Navigating the Grocery Store: Part 1
The consumer demand for healthier foods continues to grow – and packaged food companies are responding. For several years, packaged food companies have been working to improve the nutritional profile of many of their packaged foods.
Each year, more and more foods are changed to improve their nutritional profile. The main changes include reductions in sodium, sugar and saturated fat – with sodium being the most-removed item, followed by sugar, then saturated fats.
Healthier ingredients are also being added to boost the nutritional profile of foods – with whole grains and vitamins being the most-added new ingredients.
While it’s still recommended that you do the majority of your shopping around the perimeter of the grocery store (where fresh produce, meats, fish and dairy products are usually found), there is an increasing variety of healthy options in the centre aisles.
Whether you’re shopping around the store perimeter or in an aisle, use the tips in this 3 part blog series to help navigate the grocery store and make healthy – and budget friendly – food choices.
Fruits and Vegetables
Always look for fresh when they are in season.
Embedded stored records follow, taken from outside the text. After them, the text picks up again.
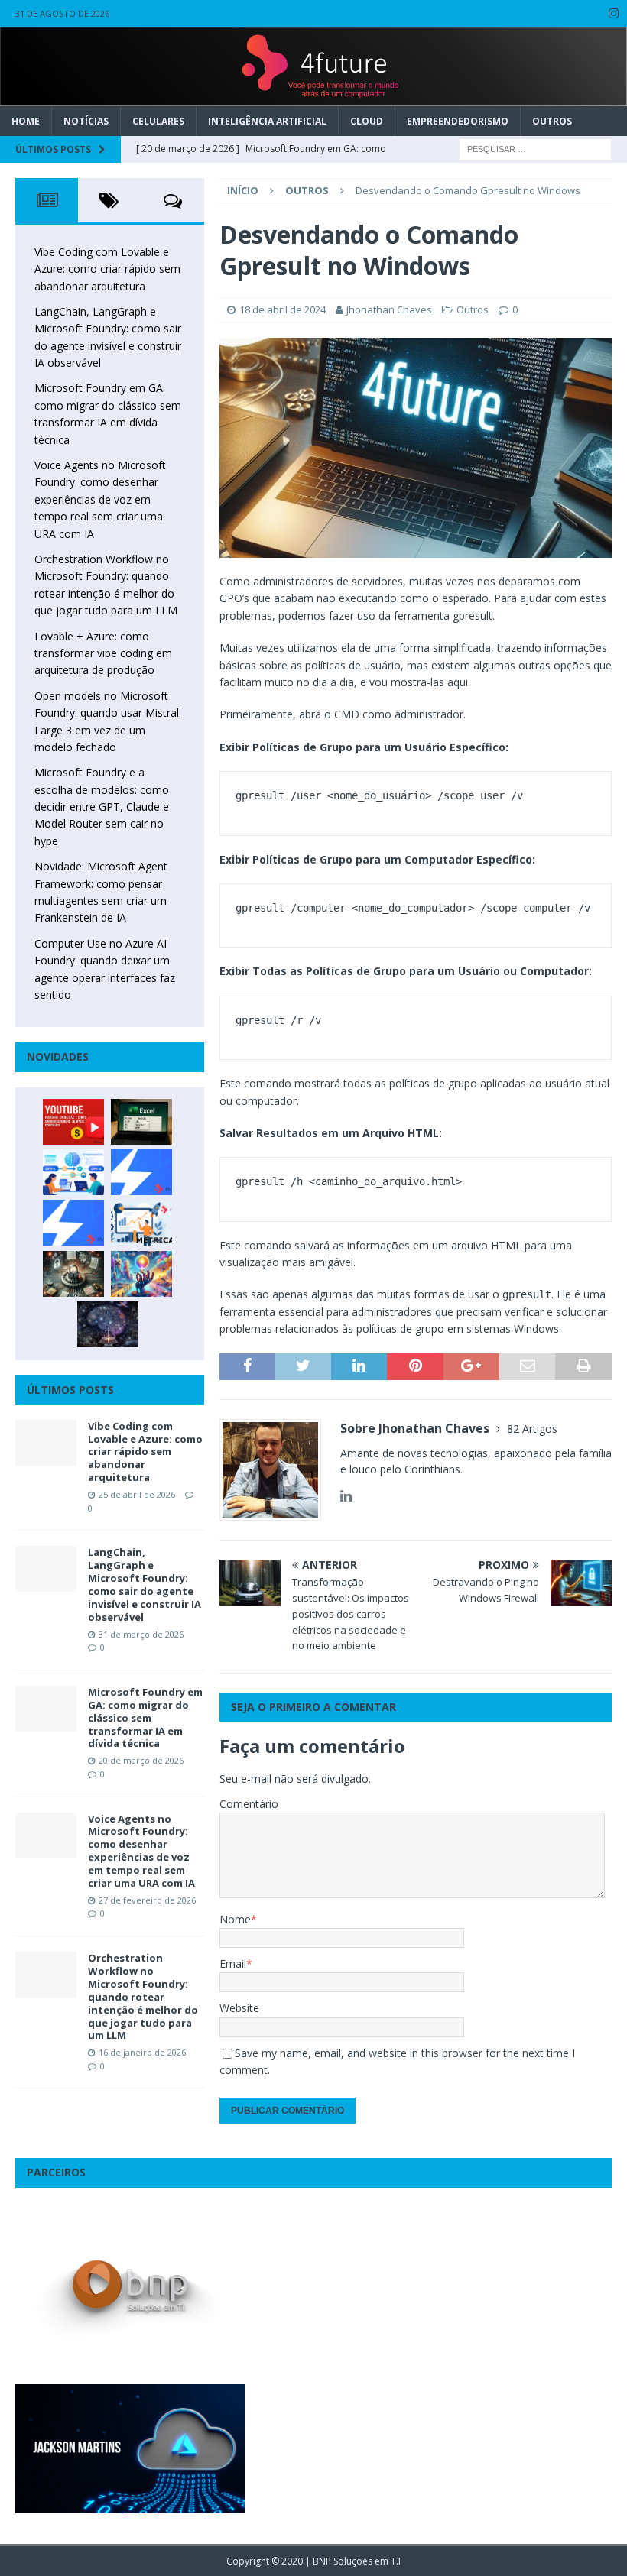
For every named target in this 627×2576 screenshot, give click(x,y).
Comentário (248, 1804)
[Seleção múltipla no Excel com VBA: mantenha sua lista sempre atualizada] (141, 1122)
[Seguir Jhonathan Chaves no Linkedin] (346, 1496)
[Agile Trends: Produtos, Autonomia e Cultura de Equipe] (73, 1223)
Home (25, 121)
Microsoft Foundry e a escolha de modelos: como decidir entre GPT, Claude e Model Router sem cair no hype (101, 806)
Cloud (366, 121)
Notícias (86, 121)
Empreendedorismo (457, 121)
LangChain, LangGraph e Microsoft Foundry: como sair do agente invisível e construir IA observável (144, 1584)
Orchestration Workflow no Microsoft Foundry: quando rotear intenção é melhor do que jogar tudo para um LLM (143, 1996)
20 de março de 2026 (141, 1760)
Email (232, 1963)
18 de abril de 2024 (282, 309)
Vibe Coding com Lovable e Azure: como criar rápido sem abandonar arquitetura (107, 269)
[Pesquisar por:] (535, 148)
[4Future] (313, 96)
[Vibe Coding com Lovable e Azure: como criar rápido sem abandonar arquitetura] (45, 1443)
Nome (235, 1919)
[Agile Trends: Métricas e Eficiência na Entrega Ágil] (141, 1223)
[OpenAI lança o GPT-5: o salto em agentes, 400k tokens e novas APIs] (73, 1172)
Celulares (158, 121)
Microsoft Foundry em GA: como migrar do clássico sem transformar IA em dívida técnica (145, 1718)
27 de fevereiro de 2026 (147, 1900)
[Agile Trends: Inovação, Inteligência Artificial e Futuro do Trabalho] (141, 1172)
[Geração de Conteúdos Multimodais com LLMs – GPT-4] (141, 1274)
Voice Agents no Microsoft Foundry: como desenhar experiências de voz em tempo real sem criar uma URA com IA (100, 499)
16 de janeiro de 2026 (142, 2052)
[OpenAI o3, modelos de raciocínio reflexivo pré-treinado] (107, 1324)
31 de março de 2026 (141, 1634)
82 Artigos (532, 1428)
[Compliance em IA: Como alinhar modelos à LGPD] (73, 1274)
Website (239, 2008)
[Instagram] (613, 13)
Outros (552, 121)
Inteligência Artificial (267, 121)
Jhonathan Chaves (389, 309)
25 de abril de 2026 (137, 1494)
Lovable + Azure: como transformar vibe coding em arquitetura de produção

Buy them from a local farmer if possible.
Buy apples and oranges in bags. They are usually less expensive than buying them individually. These are great staples to have on hand every day – as are bananas.
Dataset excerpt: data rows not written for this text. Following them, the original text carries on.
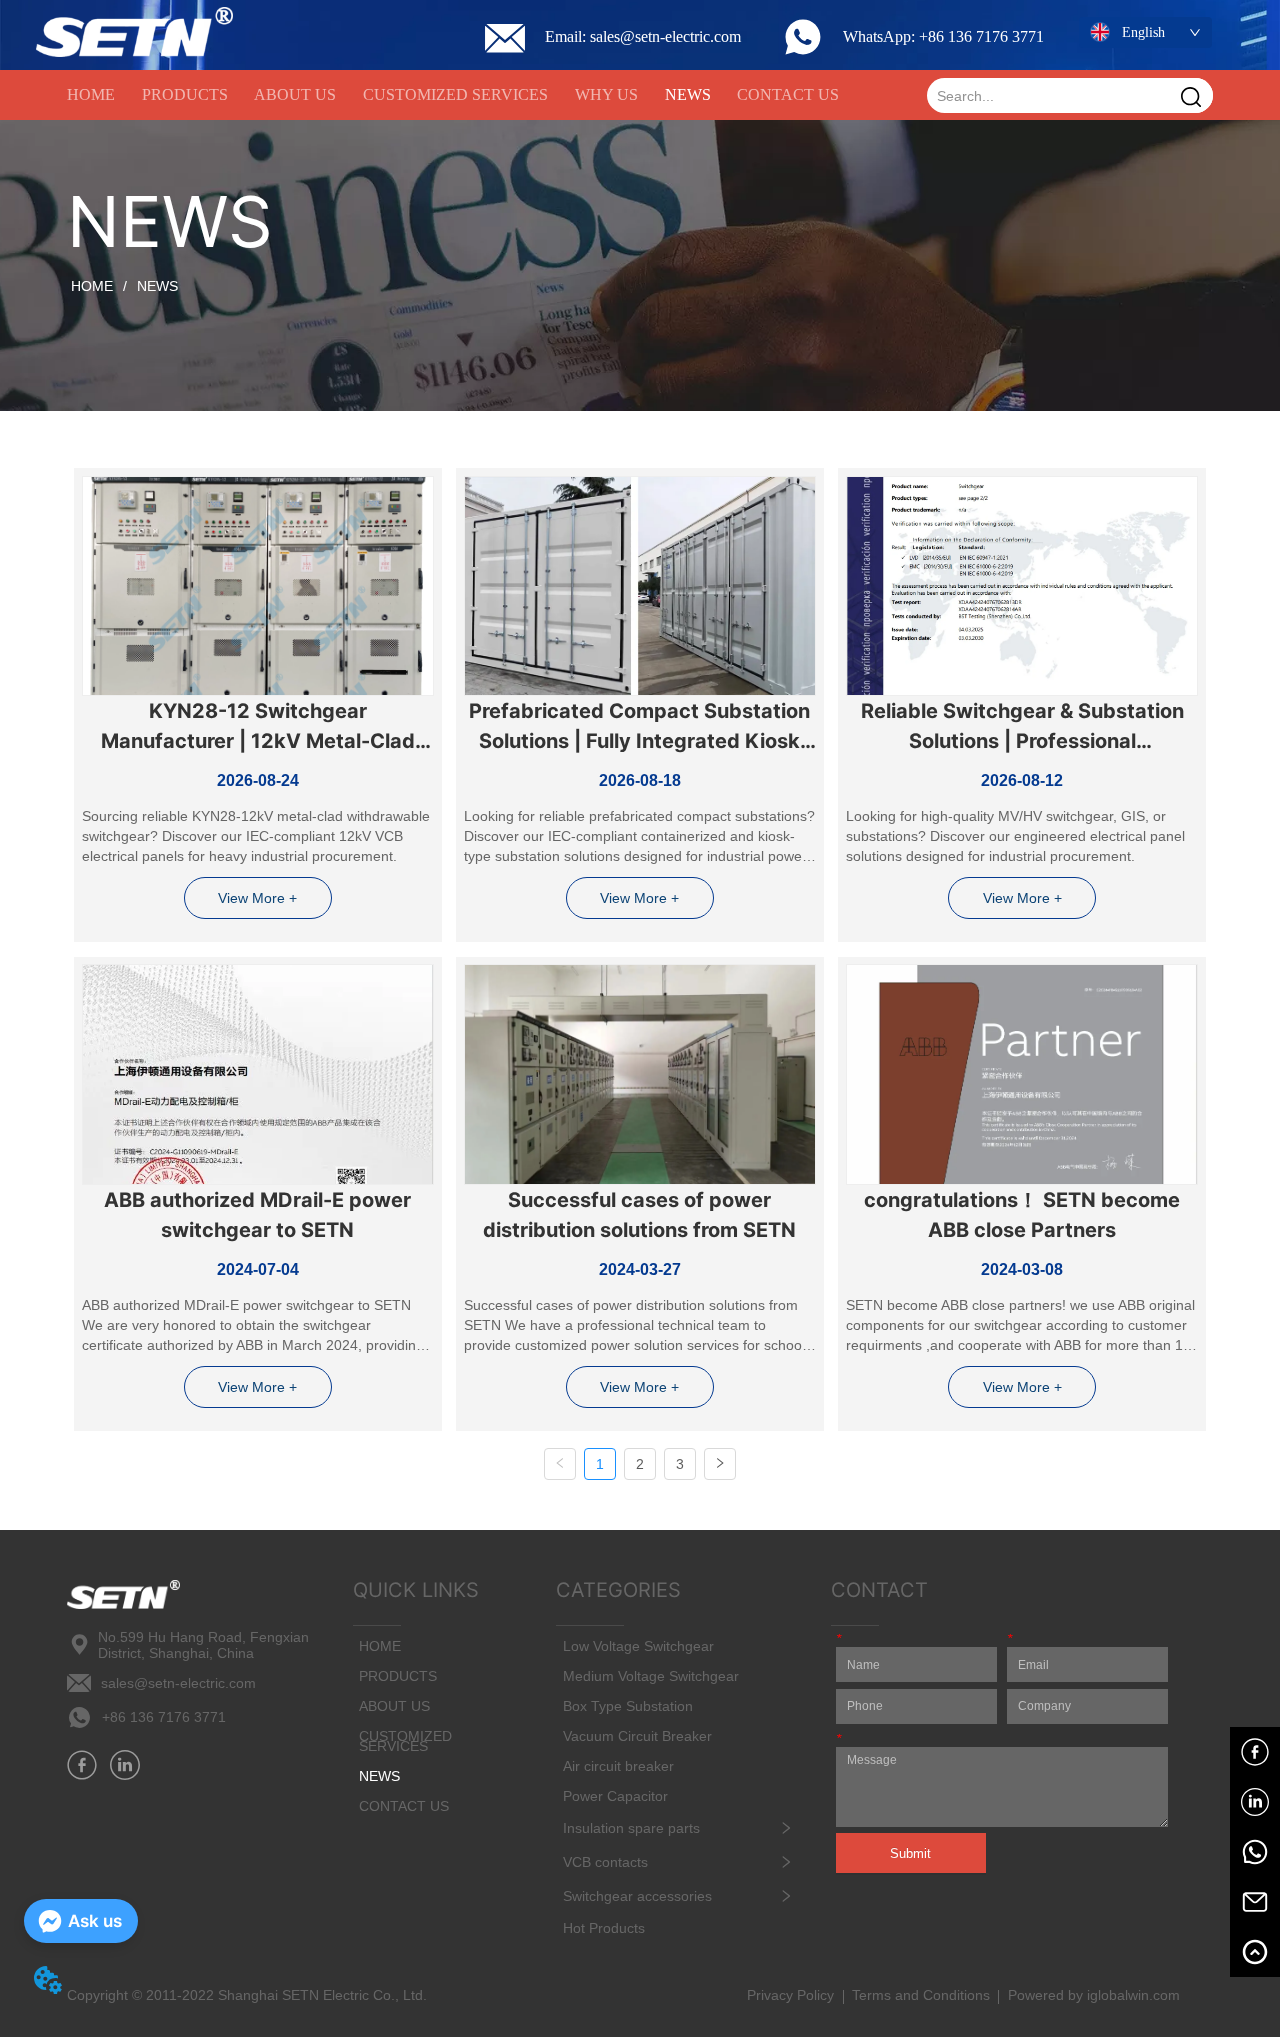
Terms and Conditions (921, 1995)
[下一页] (720, 1464)
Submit (910, 1853)
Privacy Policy (790, 1995)
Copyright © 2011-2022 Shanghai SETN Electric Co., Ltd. (247, 1995)
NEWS (157, 286)
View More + (257, 898)
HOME (92, 286)
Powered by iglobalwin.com (1094, 1995)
Frozen fruits and vegetables are a great option. I often buy a frozen vegetable mix for stir-fries and add a few fresh vegetables for variety – it’s more convenient than buying all of the vegetables separately. I also look for sales on frozen fruit to add variety to my breakfast smoothie.
Canned fruit is also a good option. Those in light syrup have less sugar than those in heavy syrup. Some of my favourite canned fruits include pineapple (much easier than cutting a whole pineapple), peaches (delicious with cottage cheese) and mandarins (great on salads).
When buying canned vegetables, look for those with the least amount of sodium.
Check out the reduced produce section. Overripe bananas are perfect for baking. Store them in the freezer if you don’t need them right away.